A luta contra a transferência de riqueza, pela manutenção e pela melhoria de suas condições de sobrevivência – entendida como algo muito além da subsistência – e a reação às alterações negativas destas condições através da elevação do esforço produtivo explicam, em parte, o fato de os camponeses continuarem em atividades ou situações de baixo retorno econômico. No caso da produção de leite, imersa em todas essas relações e processos, soma-se o papel de atividade central que assume dentro da unidade camponesa, expresso nos inúmeros aspectos discutidos anteriormente. A escassez de recursos financeiros e a falta de conhecimento também são obstáculos objetivos às mudanças nas atividades produtivas.  
Para uma análise mais completa, outros aspectos, relacionados à dimensão sociocultural do campesinato precisam ser incorporados. A necessidade de direção, ao nível da família, de todas as etapas dos processos de trabalho no interior da unidade, a intensidade necessária ao trabalho e a multiplicidade de tarefas requerem flexibilidade e uma forte disciplina (WANDERLEY, 1996, p. 28-29). Essa condição origina o traço subjetivo de autossuficiência e individualismo do camponês. A desconfiança é outro elemento da subjetividade camponesa, reflexo e resposta aos ambientes hostis nos quais precisa viver, que faz com que o conhecimento e as relações construídas sejam decisivos. A desconfiança pode ser fator de autonomia (PLOEG, 2008, p. 43-44), mas também pode impedir mudanças necessárias. Assim, fazendo a ligação entre o passado e o presente, e entre estes e o futuro, o camponês recorre e constrói um conhecimento tradicional para tomar suas decisões, o qual transmite aos filhos (WANDERLEY, 1996, p. 30). Esse conjunto de fatores subjetivos, certamente, tem acentuada influência na permanência dos camponeses em atividades nas quais já tenham experiência de trabalho, mesmo em situações adversas. 

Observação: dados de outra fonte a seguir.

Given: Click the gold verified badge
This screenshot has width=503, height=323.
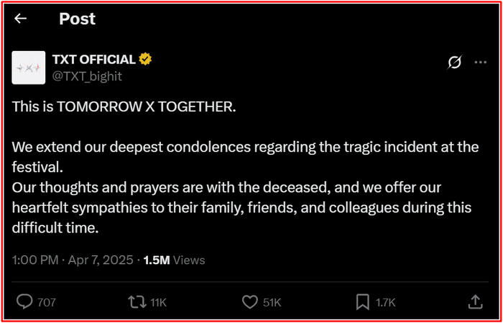Looking at the screenshot, I should pos(144,59).
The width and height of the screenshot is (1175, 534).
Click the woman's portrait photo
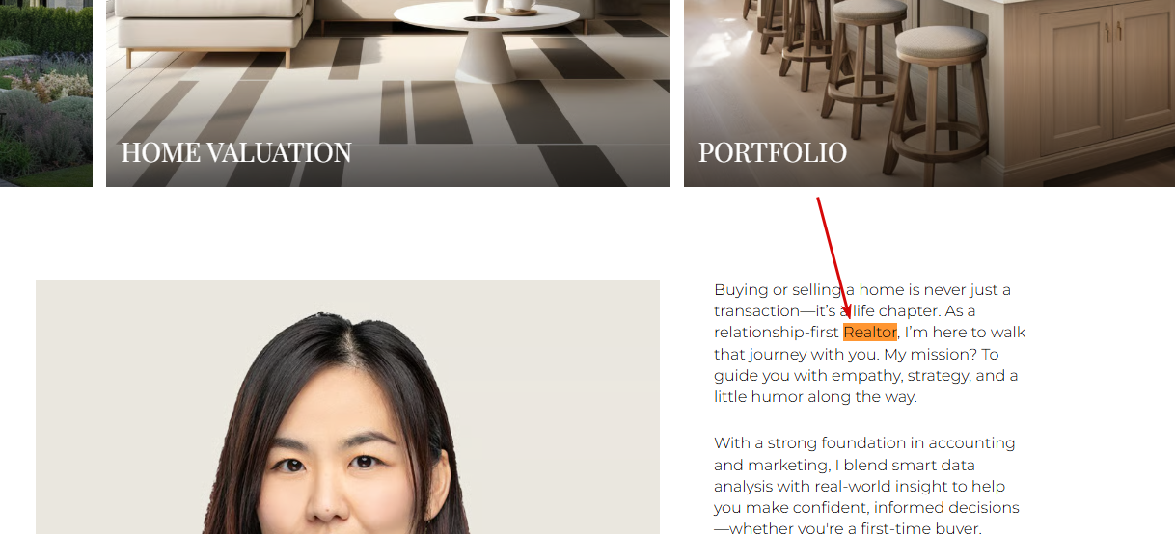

            As unidades familiares apresentam, em geral, baixa produtividade e baixa eficiência técnica, sendo necessário considerar que, a essa situação, existem muitas exceções, sendo grandes as diferenças dentro de uma mesma região e, sobretudo, entre as regiões do país. Colocando de lado o processo histórico e a questão agrária brasileira, a marginalização e os privilégios expressos nas políticas agrícolas e agrárias (PRADO, 1999), o discurso preponderante nas empresas públicas de pesquisa agropecuária justifica essa situação pela falta de acesso dos pequenos produtores à educação e à tecnologia (ZOCCAL; ALVES; GASQUES, 2013) e apregoa que um enorme contingente de "pequenos produtores”, por declararem não vender sua produção, não devem ser contabilizados no setor produtivo do leite brasileiro (ZOCCAL, 2012), corroborando o pensamento dominante que prega a especialização e a produção em escala como a forma única viável.
As referidas tecnologias, em sua maior parte, foram desenvolvidas e difundidas de forma a facilitar a sua incorporação pelos produtores de escala. Algumas delas precisam, de forma urgente e massiva, ser apropriadas e adaptadas às produções de menores escalas e à agricultura camponesa. Isso, obviamente, precisa ser feito de maneira conectada ao acesso concreto aos demais instrumentos públicos de fomento, destacadamente o crédito e a assistência técnica. Cabe dizer, entretanto, que todos esses instrumentos, para que possam ser efetivos, precisam ser reconstruídos e reorientados para o atendimento às lógicas de produção e reprodução e às condições materiais e administrativas dos camponeses. Por outro lado, é igualmente importante que os agricultores capacitem-se para a gestão, administração, uso de tecnologias e de práticas adequadas de produção.
O crédito, a assistência técnica e as tecnologias continuam a ser, predominantemente, orientados para a geração de lucro das grandes indústrias de máquinas e de insumos, principalmente os fertilizantes de síntese química e os agrotóxicos. Essa situação coloca os agricultores em um ciclo vicioso de dependência.  - ou, como em Machado (2014, p. 182) na "rota da dependência". Nesse contexto, assume caráter essencial e urgente a reorientação da matriz tecnológica de produção para a agroecologia.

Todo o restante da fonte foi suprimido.